Le Parisien Mathieu Bastareaud tente d'échapper à Bertrand Guiry, le 18 septembre 2010 à Perpignan. — R.Roig / AFP

Tout le monde sait qu’un match de rugby dure 80 minutes. Tout le monde ou presque. Le début de saison du Stade Français laisse à penser que ce détail échappe aux joueurs de Michaël Cheika. A Perpignan, terre hostile par excellence pour l’équipe visiteuse, les Parisiens ont mené 21-12 à la 55e minute avant que l’arrière Jérôme Porical n’enfile son costume de sauveur, permettant aux Catalans de s’imposer sur le fil (22-21).

 Après avoir inexplicablement craqué la semaine dernière face à Brive et frôlé la correctionnelle contre Castres lors de la 4e journée,  Paris laisse encore échapper une victoire pourtant à sa portée. De quoi énerver – un peu – le placide Michaël Cheika: «Une fois de plus on marque plus d'essais que notre adversaire mais on s'incline au finish. Je ne parlerai pas de l'arbitrage puisqu’en France on n'a pas le droit d'en parler». Le coach parisien ne digère toujours pas l’essai refusé par l’arbitre vidéo à Dimitri Szarzewski peu après la reprise.

Cheika: «Fier de mes joueurs»


Avec cette quatrième défaite en sept journées, Paris navigue à une modeste 9e place. Pourtant, l’heure n’est pas encore à tirer le signal d’alarme. Après le camouflet subi face à Brive, les coéquipiers de Sergio Parisse n’ont pas sombré. Mieux, ils ont longtemps dominé le récent finaliste du championnat de France. «Je suis déçu du résultat mais très fier de mes joueurs qui ont montré beaucoup d'envie et de solidarité malgré de nombreuses absences», cherche à positiver Cheika. 
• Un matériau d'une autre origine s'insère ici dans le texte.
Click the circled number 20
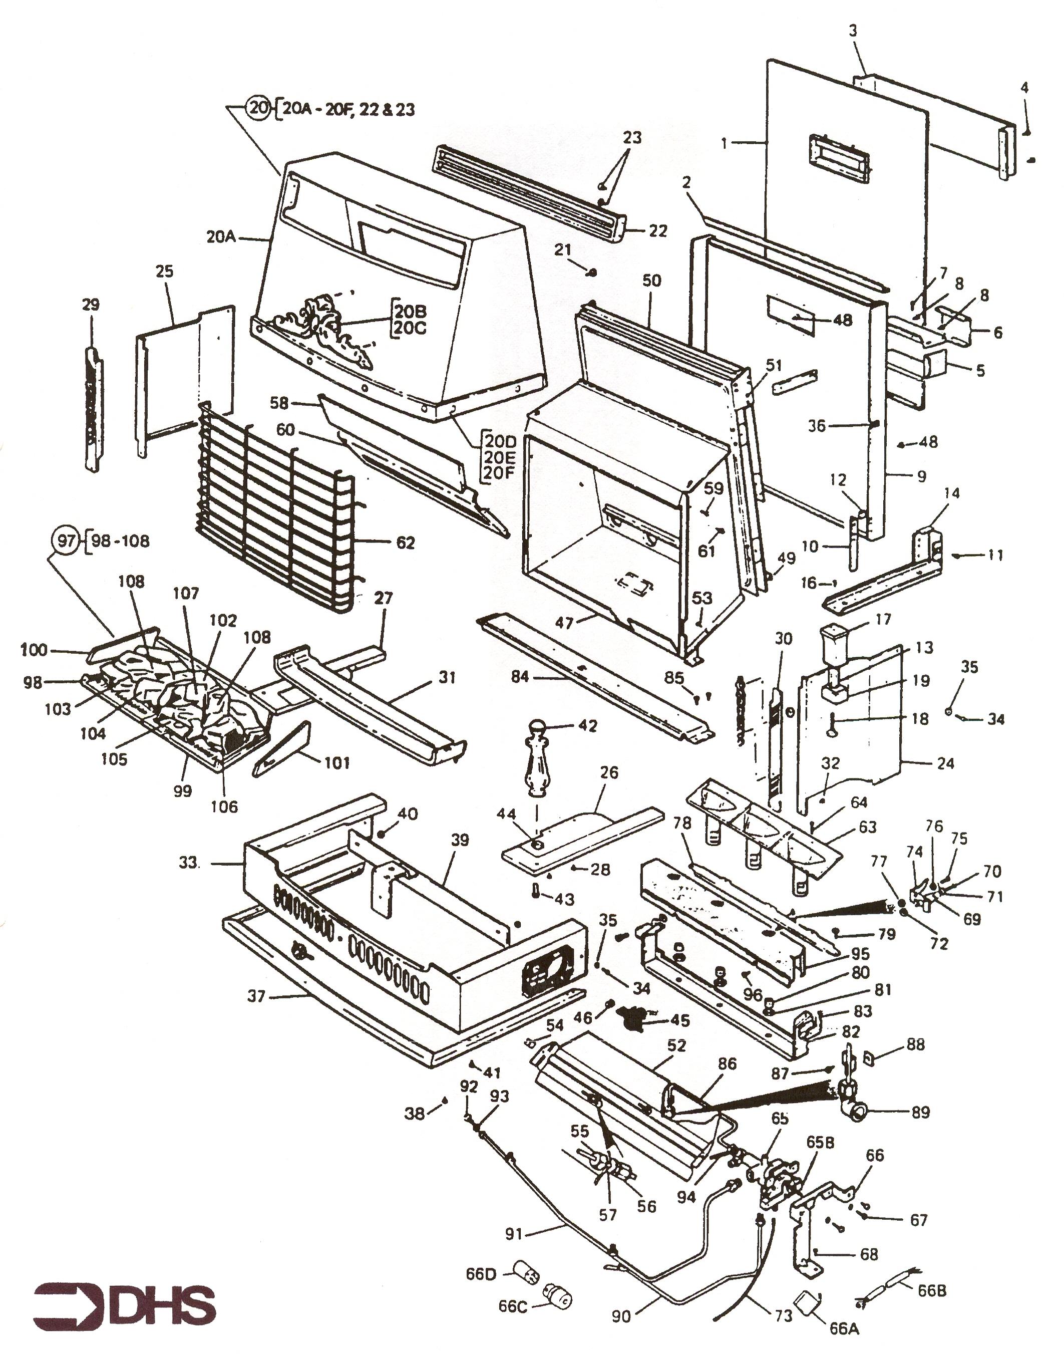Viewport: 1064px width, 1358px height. point(257,108)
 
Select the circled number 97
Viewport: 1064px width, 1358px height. point(67,540)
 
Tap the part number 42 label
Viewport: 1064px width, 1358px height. point(587,725)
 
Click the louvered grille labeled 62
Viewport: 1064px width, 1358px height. point(274,511)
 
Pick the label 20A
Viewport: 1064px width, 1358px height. point(221,237)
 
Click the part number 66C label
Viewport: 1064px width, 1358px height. point(512,1305)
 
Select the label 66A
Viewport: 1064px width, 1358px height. point(844,1329)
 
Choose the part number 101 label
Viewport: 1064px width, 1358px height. point(336,762)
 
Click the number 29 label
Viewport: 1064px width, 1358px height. point(91,305)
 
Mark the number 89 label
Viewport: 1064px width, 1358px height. point(920,1112)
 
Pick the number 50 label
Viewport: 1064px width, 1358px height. point(651,281)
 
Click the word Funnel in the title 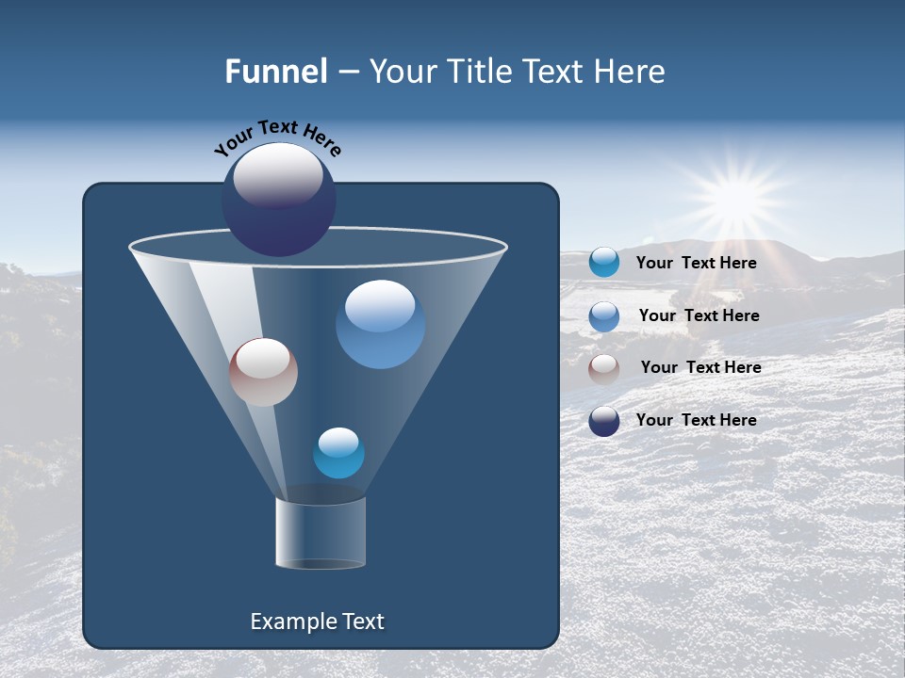pos(275,72)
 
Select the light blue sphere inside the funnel pos(380,324)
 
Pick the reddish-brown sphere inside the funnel pos(263,372)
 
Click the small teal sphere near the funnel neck pos(338,453)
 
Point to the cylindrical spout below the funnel pos(321,533)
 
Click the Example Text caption pos(317,622)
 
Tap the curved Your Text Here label pos(278,137)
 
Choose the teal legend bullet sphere pos(604,263)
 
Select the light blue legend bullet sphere pos(604,315)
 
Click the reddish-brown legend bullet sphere pos(604,368)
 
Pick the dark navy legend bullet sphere pos(604,421)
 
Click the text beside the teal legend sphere pos(696,263)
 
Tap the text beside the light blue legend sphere pos(699,315)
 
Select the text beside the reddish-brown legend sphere pos(700,367)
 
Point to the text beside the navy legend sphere pos(696,420)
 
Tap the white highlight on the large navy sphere pos(278,175)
Julien Dupuy (encore sorti sur blessure à l’heure de jeu) résume l’état d’esprit des troupes: «On a des regrets. On a de réelles occasions mais des décisions ne tournent pas en notre faveur et après on perd le fil du match.» Les Parisiens doivent perdre cette mauvaise habitude dès la semaine prochaine à Agen, sous peine de voir le bon wagon s’en aller en tête du classement.